# [Exercise data]
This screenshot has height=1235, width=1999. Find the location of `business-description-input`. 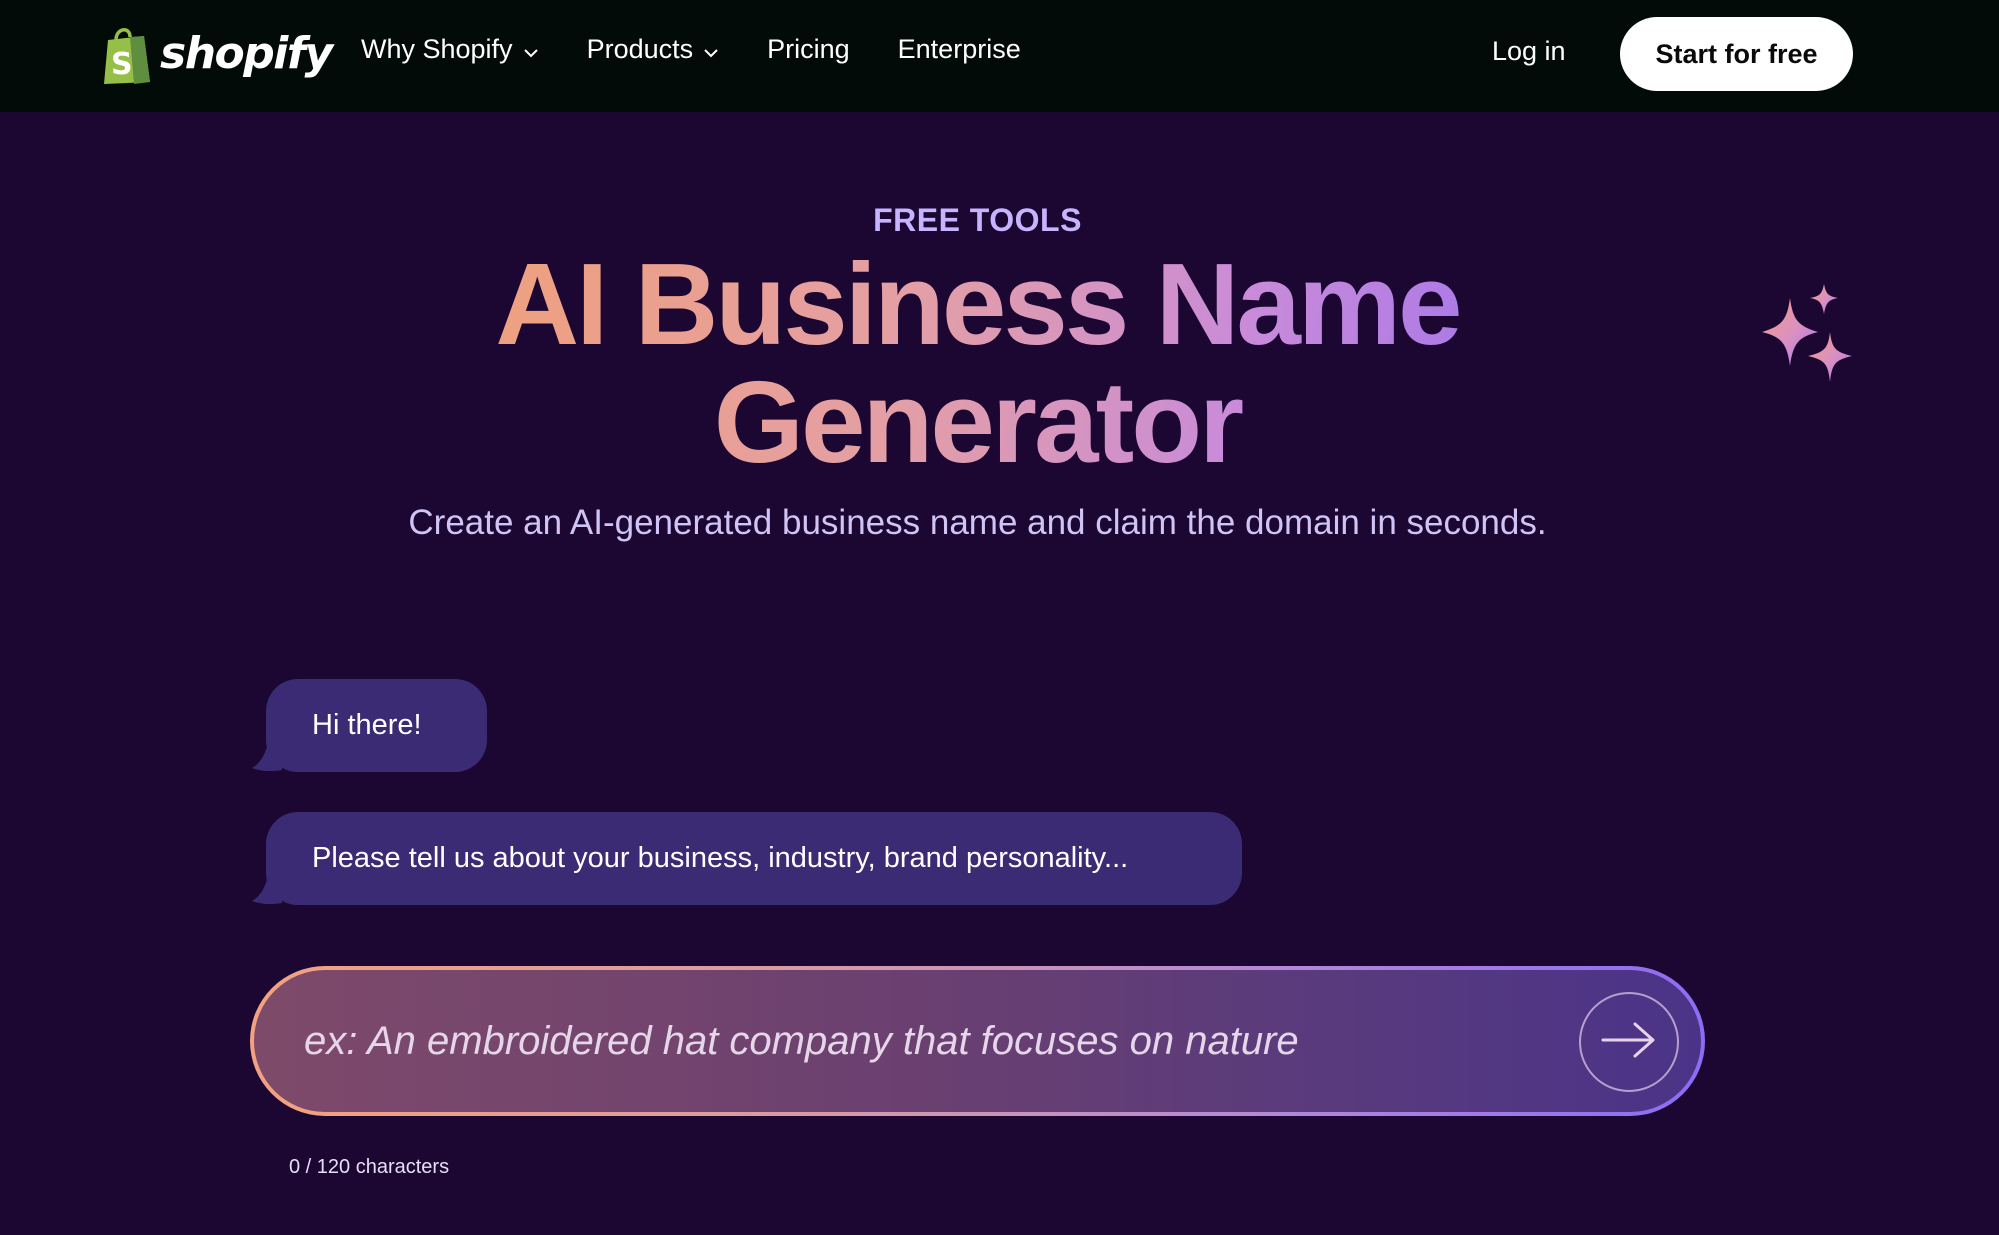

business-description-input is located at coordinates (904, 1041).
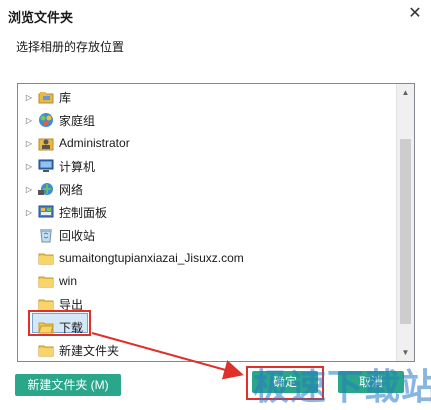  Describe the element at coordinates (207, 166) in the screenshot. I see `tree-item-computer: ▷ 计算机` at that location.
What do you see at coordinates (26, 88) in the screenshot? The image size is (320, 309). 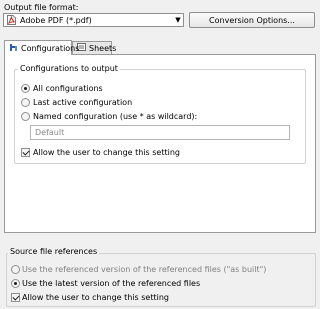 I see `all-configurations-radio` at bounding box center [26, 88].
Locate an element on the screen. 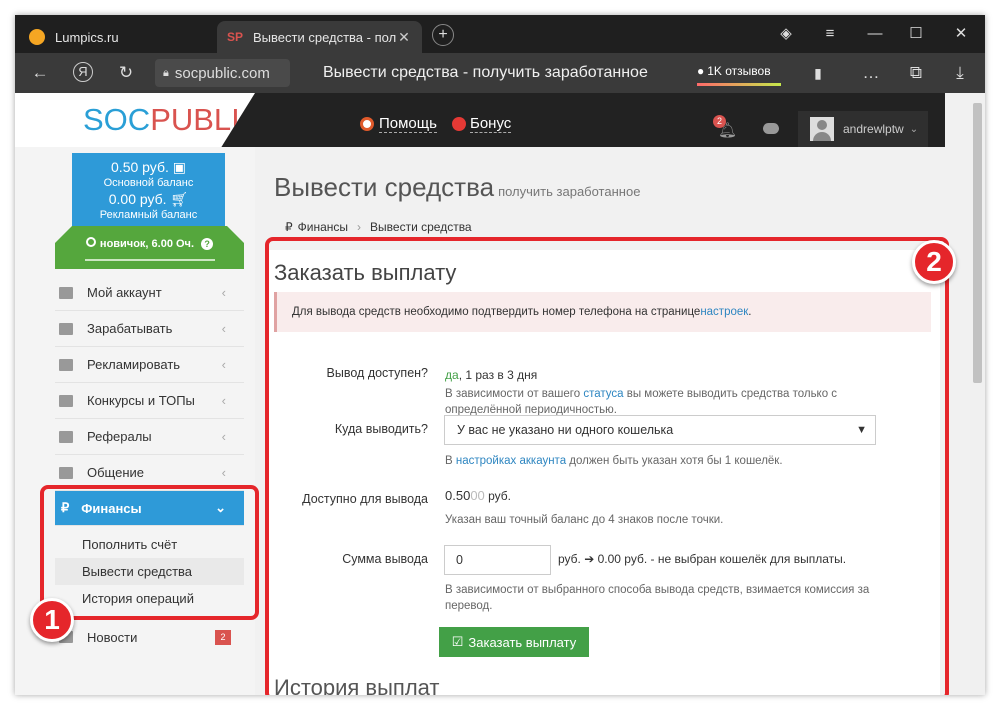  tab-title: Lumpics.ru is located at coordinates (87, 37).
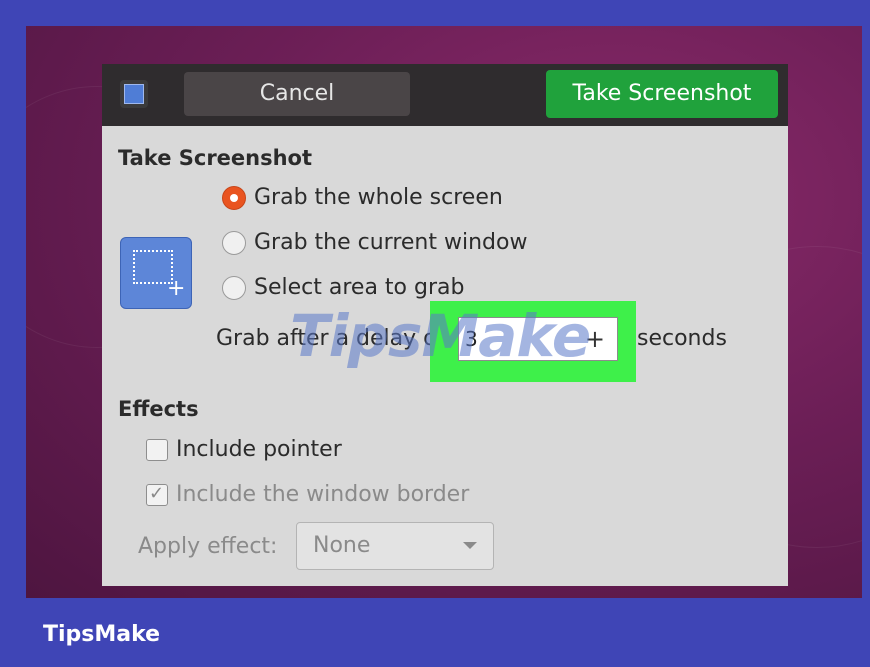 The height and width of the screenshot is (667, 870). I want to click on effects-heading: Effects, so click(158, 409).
---
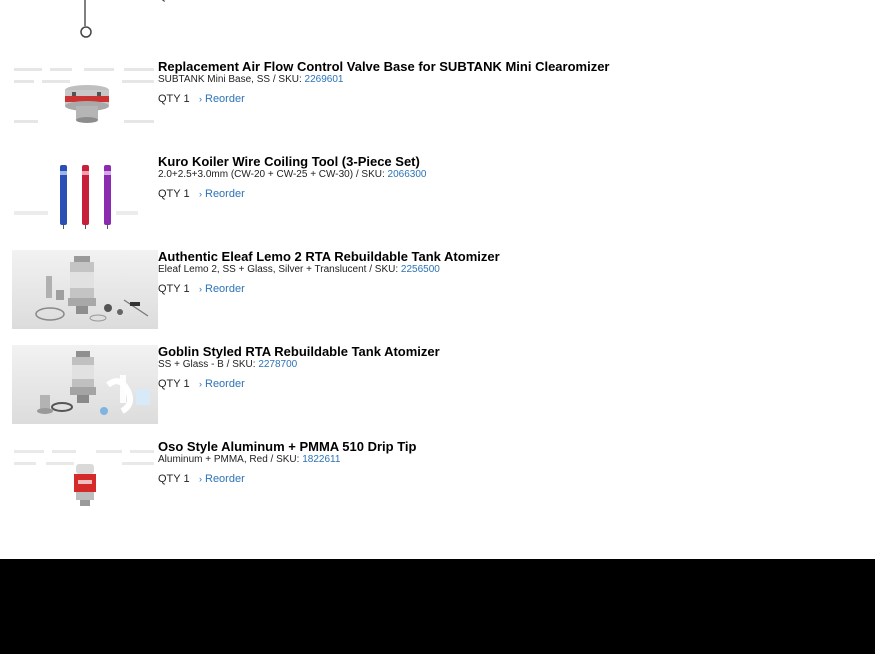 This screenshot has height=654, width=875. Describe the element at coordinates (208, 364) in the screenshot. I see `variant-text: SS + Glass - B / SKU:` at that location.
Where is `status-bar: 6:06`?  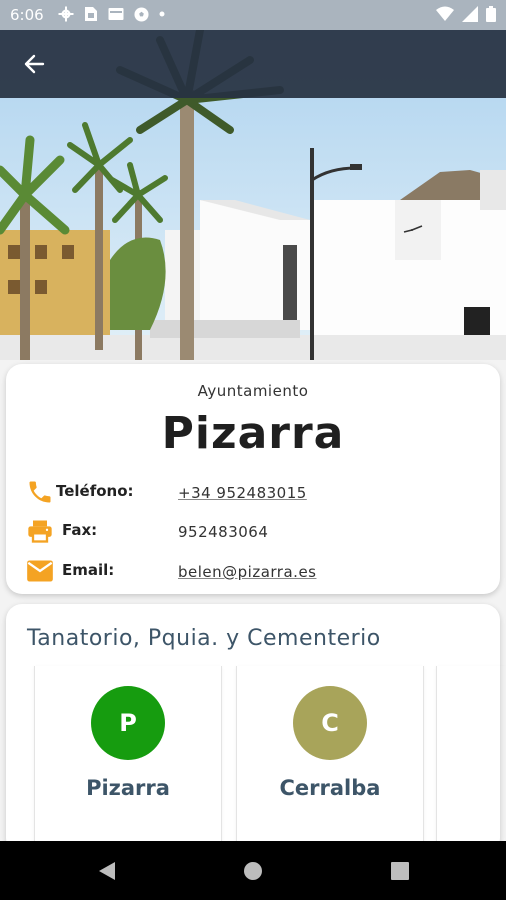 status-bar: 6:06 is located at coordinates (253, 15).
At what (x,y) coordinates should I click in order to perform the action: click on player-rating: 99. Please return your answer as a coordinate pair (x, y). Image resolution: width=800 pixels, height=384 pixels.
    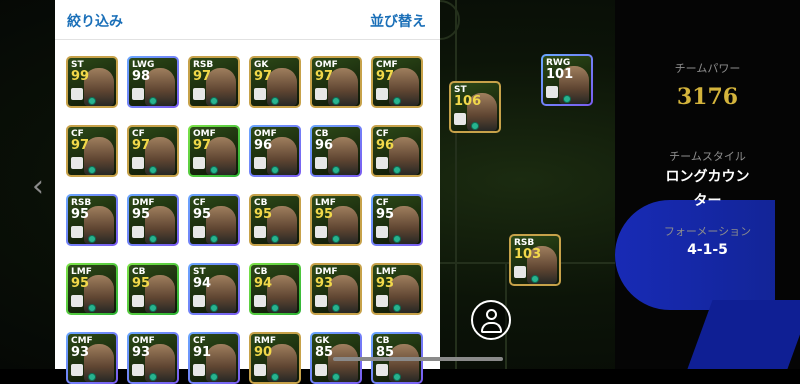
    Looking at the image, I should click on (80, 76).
==
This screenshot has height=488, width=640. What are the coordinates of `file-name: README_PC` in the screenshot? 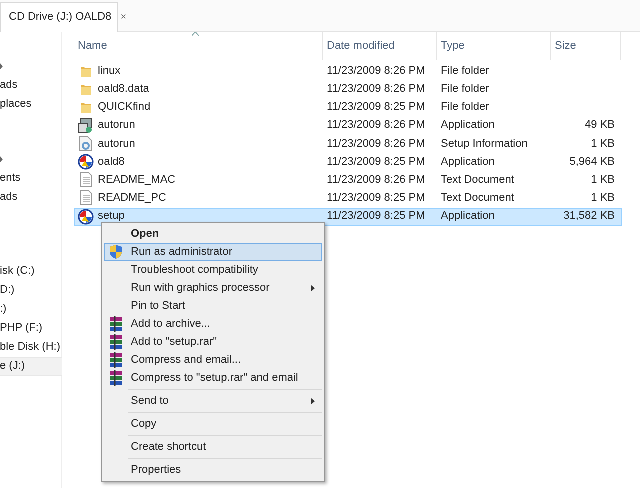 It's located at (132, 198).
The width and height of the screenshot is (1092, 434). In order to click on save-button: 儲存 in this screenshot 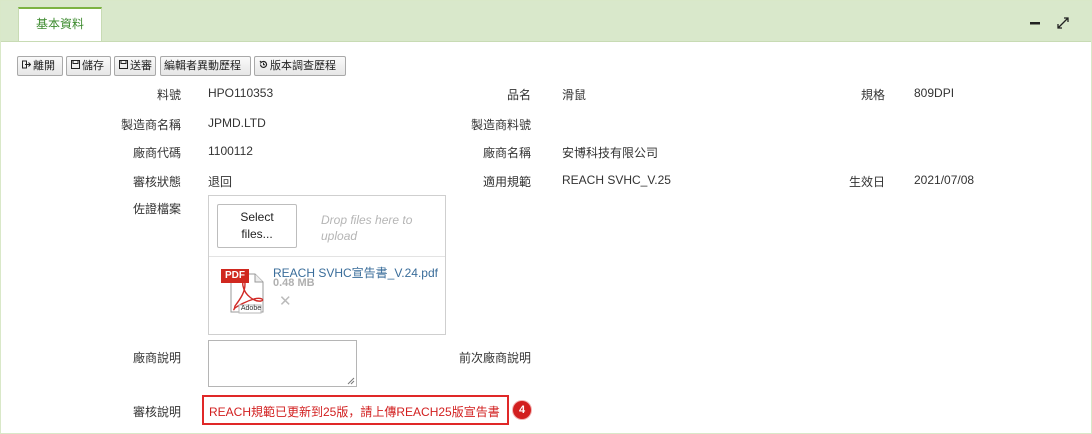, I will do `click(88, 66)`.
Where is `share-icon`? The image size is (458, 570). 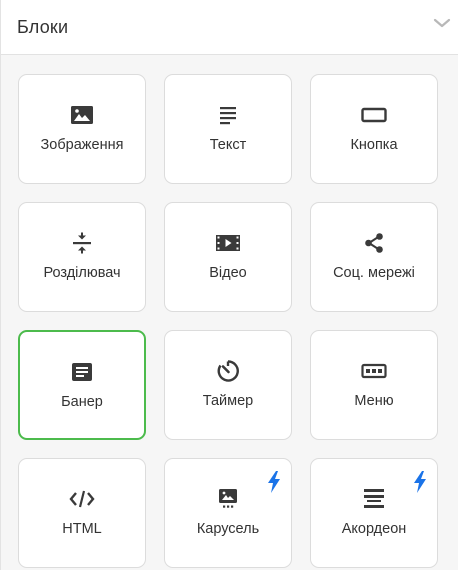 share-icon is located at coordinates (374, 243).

# [Problem statement]
Return every line of the records that contains the word "should", copying each one in full.

# [Task output]
At what (x,y) coordinates should I click in order to perform the action: click on player-rating: 99. Please return your answer as a coordinate pair (x, y). Image resolution: width=800 pixels, height=384 pixels.
    Looking at the image, I should click on (80, 76).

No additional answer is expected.